A Sydney GP will not receive payment of costs by Medical Council of NSW following Impaired Registrants Panel, but he will be allowed to continue prescribing S8 and S4D drugs
A medical practitioner has retained his authority to prescribed Schedule 8 and Schedule 4D drugs following an Impaired Registrant’s Panel, although he still has several conditions on his registration.
The Pharmaceutical Regulatory Unit (PRU) made a complaint about the Sydney GP in October 2018 after a pharmacist noticed the GP was displaying “slurred speech, glassy eyes and a staggering gait” when he collected prescriptions on one occasion.
The PRU also alleged the practitioner prescribed drugs for a close family member including 10 prescriptions for oxycodone, and presented prescriptions for oxycodone and alprazolam “For doctor’s use only”.
After the Medical Council instigated proceedings in November 2018, the practitioner underwent positive drug tests showing use of cocaine.
He subsequently conceded he had used a “small amount of cocaine” at music festivals in 2018 and ecstasy at a festival while overseas in July 2018.
On 10 December 2018, following the hearing under s 150 of the National Law, four conditions were recorded on the register maintained by the Australian Health Practitioner Regulation Agency (AHPRA).
In broad terms the conditions required the practitioner to practise in accordance with guidelines for self-treatment and treatment of relatives, to advise the Council of any change in the nature or place of the practitioner’s practice and to provide authority for exchange of information between the Council and Medicare. A mentoring condition was also imposed.
In August 2019, the doctor attended the offices of the PRU and consented to an order made under the Poisons and Therapeutic Goods Regulation 2008 (NSW) prohibiting him to possess, supply, administer or prescribe Schedule 8 and Schedule 4D drugs.
The reason why the Medical Council of NSW had imposed these further conditions included the evidence of the GP’s “serious issues with prescribing” referring to his prescribing of oxycodone.
Following this, the GP filed an appeal of these conditions, but a tribunal refused a separate application for a stay on the conditions.

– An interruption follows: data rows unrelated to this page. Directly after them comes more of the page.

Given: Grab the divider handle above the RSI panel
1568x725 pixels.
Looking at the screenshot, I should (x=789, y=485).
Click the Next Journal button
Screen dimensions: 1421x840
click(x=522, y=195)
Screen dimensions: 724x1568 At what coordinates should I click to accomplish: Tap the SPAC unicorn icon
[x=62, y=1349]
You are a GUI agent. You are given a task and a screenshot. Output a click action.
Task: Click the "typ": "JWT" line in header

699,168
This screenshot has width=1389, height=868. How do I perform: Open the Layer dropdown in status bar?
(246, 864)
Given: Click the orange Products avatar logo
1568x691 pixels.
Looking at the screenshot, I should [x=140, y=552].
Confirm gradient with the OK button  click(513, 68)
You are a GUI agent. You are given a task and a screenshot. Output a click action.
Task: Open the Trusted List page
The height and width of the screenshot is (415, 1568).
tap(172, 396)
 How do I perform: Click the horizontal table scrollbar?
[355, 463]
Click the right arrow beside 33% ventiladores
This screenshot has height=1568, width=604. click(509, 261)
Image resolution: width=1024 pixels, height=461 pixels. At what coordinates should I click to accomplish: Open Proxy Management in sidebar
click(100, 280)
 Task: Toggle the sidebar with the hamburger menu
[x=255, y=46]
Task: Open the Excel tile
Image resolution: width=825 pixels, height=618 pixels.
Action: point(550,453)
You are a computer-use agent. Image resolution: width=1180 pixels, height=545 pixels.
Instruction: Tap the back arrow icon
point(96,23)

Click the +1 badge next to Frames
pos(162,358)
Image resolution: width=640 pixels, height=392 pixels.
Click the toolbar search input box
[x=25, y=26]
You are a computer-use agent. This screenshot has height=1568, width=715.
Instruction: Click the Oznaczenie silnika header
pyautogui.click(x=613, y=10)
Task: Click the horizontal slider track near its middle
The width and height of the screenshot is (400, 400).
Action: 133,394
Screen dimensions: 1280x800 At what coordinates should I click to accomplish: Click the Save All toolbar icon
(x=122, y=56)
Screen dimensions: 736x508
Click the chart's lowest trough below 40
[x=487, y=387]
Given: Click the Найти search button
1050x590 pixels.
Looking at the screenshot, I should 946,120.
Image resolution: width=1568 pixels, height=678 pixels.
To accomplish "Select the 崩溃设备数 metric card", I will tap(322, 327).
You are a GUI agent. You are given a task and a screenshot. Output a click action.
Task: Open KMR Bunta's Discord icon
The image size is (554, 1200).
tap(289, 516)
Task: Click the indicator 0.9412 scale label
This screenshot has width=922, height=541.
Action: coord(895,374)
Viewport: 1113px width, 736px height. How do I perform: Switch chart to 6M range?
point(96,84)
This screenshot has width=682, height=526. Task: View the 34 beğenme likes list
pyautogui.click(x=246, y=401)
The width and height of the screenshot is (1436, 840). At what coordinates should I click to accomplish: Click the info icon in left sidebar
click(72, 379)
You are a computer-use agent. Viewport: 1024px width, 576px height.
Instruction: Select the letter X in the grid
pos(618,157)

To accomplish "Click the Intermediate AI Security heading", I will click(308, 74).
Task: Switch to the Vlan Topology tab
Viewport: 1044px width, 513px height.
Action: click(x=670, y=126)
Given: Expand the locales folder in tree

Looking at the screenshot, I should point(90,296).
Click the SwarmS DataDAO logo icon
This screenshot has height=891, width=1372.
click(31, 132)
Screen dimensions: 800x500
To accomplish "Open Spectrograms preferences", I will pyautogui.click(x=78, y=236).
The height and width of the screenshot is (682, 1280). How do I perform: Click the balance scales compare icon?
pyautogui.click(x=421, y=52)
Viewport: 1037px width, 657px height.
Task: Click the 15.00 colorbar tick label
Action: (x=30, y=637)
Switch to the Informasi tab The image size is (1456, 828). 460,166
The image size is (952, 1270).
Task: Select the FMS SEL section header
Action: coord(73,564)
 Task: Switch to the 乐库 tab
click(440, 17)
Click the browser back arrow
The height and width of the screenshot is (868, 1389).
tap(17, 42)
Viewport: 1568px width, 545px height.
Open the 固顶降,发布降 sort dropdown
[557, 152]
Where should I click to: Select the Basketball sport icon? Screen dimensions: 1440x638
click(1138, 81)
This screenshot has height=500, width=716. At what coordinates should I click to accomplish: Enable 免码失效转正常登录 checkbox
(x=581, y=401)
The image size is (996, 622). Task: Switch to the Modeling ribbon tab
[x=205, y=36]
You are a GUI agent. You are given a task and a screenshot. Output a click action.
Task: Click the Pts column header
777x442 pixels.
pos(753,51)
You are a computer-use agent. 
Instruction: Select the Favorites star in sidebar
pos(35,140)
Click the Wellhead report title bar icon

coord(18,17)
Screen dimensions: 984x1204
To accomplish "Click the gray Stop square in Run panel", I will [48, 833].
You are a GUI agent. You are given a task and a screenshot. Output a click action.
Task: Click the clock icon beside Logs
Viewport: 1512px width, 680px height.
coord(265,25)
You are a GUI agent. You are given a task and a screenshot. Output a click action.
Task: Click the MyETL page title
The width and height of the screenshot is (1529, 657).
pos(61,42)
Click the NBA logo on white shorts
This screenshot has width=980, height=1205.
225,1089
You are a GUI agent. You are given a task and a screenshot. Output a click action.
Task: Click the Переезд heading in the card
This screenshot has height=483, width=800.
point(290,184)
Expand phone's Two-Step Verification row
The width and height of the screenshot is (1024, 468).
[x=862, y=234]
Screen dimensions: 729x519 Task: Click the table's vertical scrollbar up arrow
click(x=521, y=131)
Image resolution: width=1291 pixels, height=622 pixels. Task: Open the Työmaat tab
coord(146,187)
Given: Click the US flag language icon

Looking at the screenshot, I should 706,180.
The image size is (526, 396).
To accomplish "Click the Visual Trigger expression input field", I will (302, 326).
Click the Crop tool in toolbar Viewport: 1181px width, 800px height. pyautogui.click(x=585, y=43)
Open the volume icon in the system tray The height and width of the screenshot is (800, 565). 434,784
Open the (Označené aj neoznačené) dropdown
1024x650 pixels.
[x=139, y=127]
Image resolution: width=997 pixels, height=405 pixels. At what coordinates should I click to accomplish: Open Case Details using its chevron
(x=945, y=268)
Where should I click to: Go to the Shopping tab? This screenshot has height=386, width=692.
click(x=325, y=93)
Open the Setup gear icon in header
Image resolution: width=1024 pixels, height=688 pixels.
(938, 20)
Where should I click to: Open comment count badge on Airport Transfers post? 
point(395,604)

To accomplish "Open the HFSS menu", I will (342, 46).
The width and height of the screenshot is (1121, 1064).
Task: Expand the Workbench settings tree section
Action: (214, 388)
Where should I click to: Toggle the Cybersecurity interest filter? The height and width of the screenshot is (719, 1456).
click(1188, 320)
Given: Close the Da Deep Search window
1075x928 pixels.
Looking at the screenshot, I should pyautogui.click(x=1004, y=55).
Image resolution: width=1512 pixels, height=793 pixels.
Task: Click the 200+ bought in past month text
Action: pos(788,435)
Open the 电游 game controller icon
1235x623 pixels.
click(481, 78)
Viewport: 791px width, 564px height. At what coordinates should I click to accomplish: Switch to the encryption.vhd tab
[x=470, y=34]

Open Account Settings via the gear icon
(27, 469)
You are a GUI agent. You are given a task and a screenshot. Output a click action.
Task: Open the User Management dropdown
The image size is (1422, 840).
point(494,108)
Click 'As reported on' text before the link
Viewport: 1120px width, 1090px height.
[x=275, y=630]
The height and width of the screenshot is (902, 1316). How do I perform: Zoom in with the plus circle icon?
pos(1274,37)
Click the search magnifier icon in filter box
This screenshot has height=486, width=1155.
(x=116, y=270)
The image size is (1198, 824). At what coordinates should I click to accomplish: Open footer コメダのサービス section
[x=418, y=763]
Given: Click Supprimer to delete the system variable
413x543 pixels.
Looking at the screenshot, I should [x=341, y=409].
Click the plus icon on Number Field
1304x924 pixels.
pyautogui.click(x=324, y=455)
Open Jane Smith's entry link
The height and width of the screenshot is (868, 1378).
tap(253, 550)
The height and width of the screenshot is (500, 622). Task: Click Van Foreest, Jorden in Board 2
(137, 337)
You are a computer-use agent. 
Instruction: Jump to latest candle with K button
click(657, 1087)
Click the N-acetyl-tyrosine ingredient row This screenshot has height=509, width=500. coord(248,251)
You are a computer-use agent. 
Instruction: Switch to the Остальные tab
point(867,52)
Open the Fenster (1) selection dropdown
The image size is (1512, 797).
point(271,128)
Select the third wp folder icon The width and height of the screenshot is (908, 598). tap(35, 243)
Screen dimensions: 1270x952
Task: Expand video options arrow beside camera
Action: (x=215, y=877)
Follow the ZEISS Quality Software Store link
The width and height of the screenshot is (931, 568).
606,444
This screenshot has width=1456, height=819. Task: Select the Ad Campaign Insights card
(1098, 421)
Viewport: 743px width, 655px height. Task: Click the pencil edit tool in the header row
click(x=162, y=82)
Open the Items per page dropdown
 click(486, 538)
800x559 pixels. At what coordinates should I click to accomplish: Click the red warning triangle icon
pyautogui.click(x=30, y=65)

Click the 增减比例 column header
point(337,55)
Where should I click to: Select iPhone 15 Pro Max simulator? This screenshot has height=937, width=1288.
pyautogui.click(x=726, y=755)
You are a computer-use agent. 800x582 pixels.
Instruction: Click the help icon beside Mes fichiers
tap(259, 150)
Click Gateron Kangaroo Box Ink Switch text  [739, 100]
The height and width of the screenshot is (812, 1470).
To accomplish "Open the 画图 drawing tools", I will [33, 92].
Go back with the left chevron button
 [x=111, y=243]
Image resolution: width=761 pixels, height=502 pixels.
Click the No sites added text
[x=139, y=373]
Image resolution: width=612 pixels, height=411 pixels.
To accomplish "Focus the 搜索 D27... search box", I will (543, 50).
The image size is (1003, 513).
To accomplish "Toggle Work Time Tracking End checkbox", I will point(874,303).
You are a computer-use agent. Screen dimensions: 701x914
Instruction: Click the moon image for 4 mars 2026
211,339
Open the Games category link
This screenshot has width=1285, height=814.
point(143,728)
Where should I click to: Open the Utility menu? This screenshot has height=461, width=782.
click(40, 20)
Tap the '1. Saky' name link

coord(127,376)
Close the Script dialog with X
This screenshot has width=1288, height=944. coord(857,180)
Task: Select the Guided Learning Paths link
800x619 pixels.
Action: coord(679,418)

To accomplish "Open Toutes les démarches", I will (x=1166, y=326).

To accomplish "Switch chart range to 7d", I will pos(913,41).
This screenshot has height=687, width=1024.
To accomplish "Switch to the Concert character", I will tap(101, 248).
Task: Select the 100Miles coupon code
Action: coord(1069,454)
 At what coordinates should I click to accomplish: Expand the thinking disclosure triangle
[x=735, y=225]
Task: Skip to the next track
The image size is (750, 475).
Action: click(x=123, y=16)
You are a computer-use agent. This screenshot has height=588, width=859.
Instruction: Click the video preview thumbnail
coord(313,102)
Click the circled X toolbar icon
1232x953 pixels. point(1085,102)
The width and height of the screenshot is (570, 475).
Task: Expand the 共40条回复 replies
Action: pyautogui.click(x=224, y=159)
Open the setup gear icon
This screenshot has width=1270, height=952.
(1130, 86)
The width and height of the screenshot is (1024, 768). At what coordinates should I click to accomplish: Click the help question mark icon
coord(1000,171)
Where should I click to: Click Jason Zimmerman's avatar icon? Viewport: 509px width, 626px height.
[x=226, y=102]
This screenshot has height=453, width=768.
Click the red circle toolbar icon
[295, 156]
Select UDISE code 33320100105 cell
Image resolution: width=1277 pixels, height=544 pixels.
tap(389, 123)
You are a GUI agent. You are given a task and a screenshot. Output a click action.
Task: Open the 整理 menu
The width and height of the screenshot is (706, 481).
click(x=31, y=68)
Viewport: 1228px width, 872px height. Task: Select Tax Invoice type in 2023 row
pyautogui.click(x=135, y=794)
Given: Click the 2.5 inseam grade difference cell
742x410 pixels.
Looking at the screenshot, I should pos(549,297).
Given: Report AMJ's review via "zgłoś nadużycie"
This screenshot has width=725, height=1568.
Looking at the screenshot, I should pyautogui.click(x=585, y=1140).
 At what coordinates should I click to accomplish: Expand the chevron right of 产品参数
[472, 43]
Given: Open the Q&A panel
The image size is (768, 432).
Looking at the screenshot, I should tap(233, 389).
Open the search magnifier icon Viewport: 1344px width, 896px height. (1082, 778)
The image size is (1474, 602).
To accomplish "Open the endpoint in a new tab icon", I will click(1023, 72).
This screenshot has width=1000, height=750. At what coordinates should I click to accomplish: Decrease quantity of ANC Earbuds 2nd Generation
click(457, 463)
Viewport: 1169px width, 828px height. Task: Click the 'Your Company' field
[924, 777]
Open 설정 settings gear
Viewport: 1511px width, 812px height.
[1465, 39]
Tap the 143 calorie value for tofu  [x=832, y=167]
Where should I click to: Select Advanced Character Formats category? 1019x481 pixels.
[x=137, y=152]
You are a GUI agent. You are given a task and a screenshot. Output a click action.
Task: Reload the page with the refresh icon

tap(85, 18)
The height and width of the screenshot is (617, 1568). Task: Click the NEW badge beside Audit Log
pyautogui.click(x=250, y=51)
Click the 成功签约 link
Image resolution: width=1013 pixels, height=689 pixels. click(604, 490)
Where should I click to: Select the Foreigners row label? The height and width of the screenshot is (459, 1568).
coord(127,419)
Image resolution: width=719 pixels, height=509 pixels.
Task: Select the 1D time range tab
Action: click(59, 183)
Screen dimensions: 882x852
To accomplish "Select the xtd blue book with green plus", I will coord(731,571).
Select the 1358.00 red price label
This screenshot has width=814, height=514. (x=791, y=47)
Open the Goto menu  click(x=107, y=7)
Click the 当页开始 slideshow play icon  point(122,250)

In October 2019 an Impaired Registrants Panel (IRP) was convened, which determined to impose several conditions upon his registration, including that he practise in accordance with the current Medical Council of NSW’s Guideline for self-treatment and treating relatives.
However these conditions did not include the “further conditions” which prohibited him from possessing or supplying any S8 or S4D drugs.
The GP argued before the NSW Civil and Administrative Tribunal that he had been wholly successful in that the Council did not ultimately require the “further conditions” banning him from prescribing S8 and S4D drugs following the hearing before the IRP.
He argued that due to his success, his costs for the appeal should be paid by the Medical Council.
Further he submitted that it had been open to the Council not to impose the further conditions until after the IRP hearing—had it done so there would have been no need for the GP to lodge the appeal in the first place.
He sought an order that the Medical Council of NSW pay his costs of the appeal which was ultimately dismissed, by consent.
Acting NSW District Court Judge Mark Le Poer Trenchdid not find that either party had acted unreasonably in the circumstances.
He added that the IRP had the advantage of being able to hear from the GP and therefore had the capacity to consider matters which may not have been available to those officers Medical Council of NSW who had initially imposed the “further conditions”.
“I conclude therefore that the Tribunal should make no order as to costs, as regrettable as that may be to the applicant,” found the Hon. Le Poer Trench, a Principal Member of the Tribunal.
“Both parties have clearly incurred legal cost in preparing for the hearing before the Tribunal … and thereafter complying with the directions made on that day which required substantial legal work to be undertaken to be ready for the expedited hearing of the applicants’ appeal. That work needed to be completed before the hearing by the IRP took place.”
He ruled the application for costs of these proceedings to be dismissed.